▸ PROMPT
Output all of the records exactly as written.

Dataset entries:
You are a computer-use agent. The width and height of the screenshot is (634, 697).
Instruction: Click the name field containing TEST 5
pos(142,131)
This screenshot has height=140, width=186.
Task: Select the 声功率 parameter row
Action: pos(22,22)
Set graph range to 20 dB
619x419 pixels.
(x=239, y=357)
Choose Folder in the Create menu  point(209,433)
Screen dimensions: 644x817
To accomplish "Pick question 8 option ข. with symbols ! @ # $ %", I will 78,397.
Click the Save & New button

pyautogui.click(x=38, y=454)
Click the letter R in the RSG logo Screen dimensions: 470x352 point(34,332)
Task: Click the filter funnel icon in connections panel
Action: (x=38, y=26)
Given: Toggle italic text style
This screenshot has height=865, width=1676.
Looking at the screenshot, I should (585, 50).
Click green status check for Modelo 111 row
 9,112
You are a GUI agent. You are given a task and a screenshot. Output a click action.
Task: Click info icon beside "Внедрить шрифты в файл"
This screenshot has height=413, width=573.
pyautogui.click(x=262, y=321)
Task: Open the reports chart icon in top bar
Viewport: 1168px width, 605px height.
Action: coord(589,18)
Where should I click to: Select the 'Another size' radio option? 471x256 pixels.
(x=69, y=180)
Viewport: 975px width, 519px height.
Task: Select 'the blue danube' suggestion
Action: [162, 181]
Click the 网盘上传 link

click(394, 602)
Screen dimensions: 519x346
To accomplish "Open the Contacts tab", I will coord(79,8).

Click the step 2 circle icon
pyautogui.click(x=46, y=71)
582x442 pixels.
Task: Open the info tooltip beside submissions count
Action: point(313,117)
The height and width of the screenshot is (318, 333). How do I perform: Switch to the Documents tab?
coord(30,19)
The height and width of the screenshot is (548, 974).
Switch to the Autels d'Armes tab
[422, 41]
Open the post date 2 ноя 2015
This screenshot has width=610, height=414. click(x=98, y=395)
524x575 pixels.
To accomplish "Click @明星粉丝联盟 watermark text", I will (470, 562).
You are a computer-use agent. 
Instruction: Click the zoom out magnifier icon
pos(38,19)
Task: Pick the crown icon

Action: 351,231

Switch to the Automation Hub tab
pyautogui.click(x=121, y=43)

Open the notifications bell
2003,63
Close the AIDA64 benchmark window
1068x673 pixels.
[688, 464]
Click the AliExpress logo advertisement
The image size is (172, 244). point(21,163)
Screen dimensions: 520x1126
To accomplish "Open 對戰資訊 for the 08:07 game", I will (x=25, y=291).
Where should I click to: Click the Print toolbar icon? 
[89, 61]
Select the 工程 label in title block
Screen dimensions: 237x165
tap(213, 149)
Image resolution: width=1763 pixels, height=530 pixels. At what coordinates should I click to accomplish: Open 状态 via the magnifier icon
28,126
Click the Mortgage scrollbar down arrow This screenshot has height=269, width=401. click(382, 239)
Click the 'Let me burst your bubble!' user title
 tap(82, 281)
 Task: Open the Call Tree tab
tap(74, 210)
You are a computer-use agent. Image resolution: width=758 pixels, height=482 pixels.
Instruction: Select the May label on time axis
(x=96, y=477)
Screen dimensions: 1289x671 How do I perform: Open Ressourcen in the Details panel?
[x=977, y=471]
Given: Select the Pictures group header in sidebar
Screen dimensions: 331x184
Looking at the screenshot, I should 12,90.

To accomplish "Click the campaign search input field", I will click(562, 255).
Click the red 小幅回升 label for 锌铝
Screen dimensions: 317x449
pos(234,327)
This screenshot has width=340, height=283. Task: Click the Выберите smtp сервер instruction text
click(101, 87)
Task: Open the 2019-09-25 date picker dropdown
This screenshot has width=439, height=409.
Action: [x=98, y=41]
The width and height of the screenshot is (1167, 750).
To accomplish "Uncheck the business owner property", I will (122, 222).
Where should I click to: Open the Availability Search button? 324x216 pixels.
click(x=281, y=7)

▸ OUTPUT
You are a computer-use agent. The width and height of the screenshot is (634, 697).
Instruction: Click the name field containing TEST 5
pos(142,131)
This screenshot has height=140, width=186.
Task: Select the 声功率 parameter row
Action: pos(22,22)
Set graph range to 20 dB
619x419 pixels.
(x=239, y=357)
Choose Folder in the Create menu  point(209,433)
Screen dimensions: 644x817
To accomplish "Pick question 8 option ข. with symbols ! @ # $ %", I will 78,397.
Click the Save & New button

pyautogui.click(x=38, y=454)
Click the letter R in the RSG logo Screen dimensions: 470x352 point(34,332)
Task: Click the filter funnel icon in connections panel
Action: (x=38, y=26)
Given: Toggle italic text style
This screenshot has height=865, width=1676.
Looking at the screenshot, I should (585, 50).
Click green status check for Modelo 111 row
 9,112
You are a GUI agent. You are given a task and a screenshot. Output a click action.
Task: Click info icon beside "Внедрить шрифты в файл"
This screenshot has height=413, width=573.
pyautogui.click(x=262, y=321)
Task: Open the reports chart icon in top bar
Viewport: 1168px width, 605px height.
Action: coord(589,18)
Where should I click to: Select the 'Another size' radio option? 471x256 pixels.
(x=69, y=180)
Viewport: 975px width, 519px height.
Task: Select 'the blue danube' suggestion
Action: [162, 181]
Click the 网盘上传 link

click(394, 602)
Screen dimensions: 519x346
To accomplish "Open the Contacts tab", I will coord(79,8).

Click the step 2 circle icon
pyautogui.click(x=46, y=71)
582x442 pixels.
Task: Open the info tooltip beside submissions count
Action: point(313,117)
The height and width of the screenshot is (318, 333). How do I perform: Switch to the Documents tab?
coord(30,19)
The height and width of the screenshot is (548, 974).
Switch to the Autels d'Armes tab
[422, 41]
Open the post date 2 ноя 2015
This screenshot has width=610, height=414. click(x=98, y=395)
524x575 pixels.
To accomplish "Click @明星粉丝联盟 watermark text", I will (470, 562).
You are a computer-use agent. 
Instruction: Click the zoom out magnifier icon
pos(38,19)
Task: Pick the crown icon

Action: 351,231

Switch to the Automation Hub tab
pyautogui.click(x=121, y=43)

Open the notifications bell
2003,63
Close the AIDA64 benchmark window
1068x673 pixels.
[688, 464]
Click the AliExpress logo advertisement
The image size is (172, 244). point(21,163)
Screen dimensions: 520x1126
To accomplish "Open 對戰資訊 for the 08:07 game", I will (x=25, y=291).
Where should I click to: Click the Print toolbar icon? 
[89, 61]
Select the 工程 label in title block
Screen dimensions: 237x165
tap(213, 149)
Image resolution: width=1763 pixels, height=530 pixels. At what coordinates should I click to accomplish: Open 状态 via the magnifier icon
28,126
Click the Mortgage scrollbar down arrow This screenshot has height=269, width=401. click(382, 239)
Click the 'Let me burst your bubble!' user title
 tap(82, 281)
 Task: Open the Call Tree tab
tap(74, 210)
You are a computer-use agent. Image resolution: width=758 pixels, height=482 pixels.
Instruction: Select the May label on time axis
(x=96, y=477)
Screen dimensions: 1289x671 How do I perform: Open Ressourcen in the Details panel?
[x=977, y=471]
Given: Select the Pictures group header in sidebar
Screen dimensions: 331x184
Looking at the screenshot, I should 12,90.

To accomplish "Click the campaign search input field", I will click(562, 255).
Click the red 小幅回升 label for 锌铝
Screen dimensions: 317x449
pos(234,327)
This screenshot has width=340, height=283. Task: Click the Выберите smtp сервер instruction text
click(101, 87)
Task: Open the 2019-09-25 date picker dropdown
This screenshot has width=439, height=409.
Action: [x=98, y=41]
The width and height of the screenshot is (1167, 750).
To accomplish "Uncheck the business owner property", I will (122, 222).
Where should I click to: Open the Availability Search button? 324x216 pixels.
click(x=281, y=7)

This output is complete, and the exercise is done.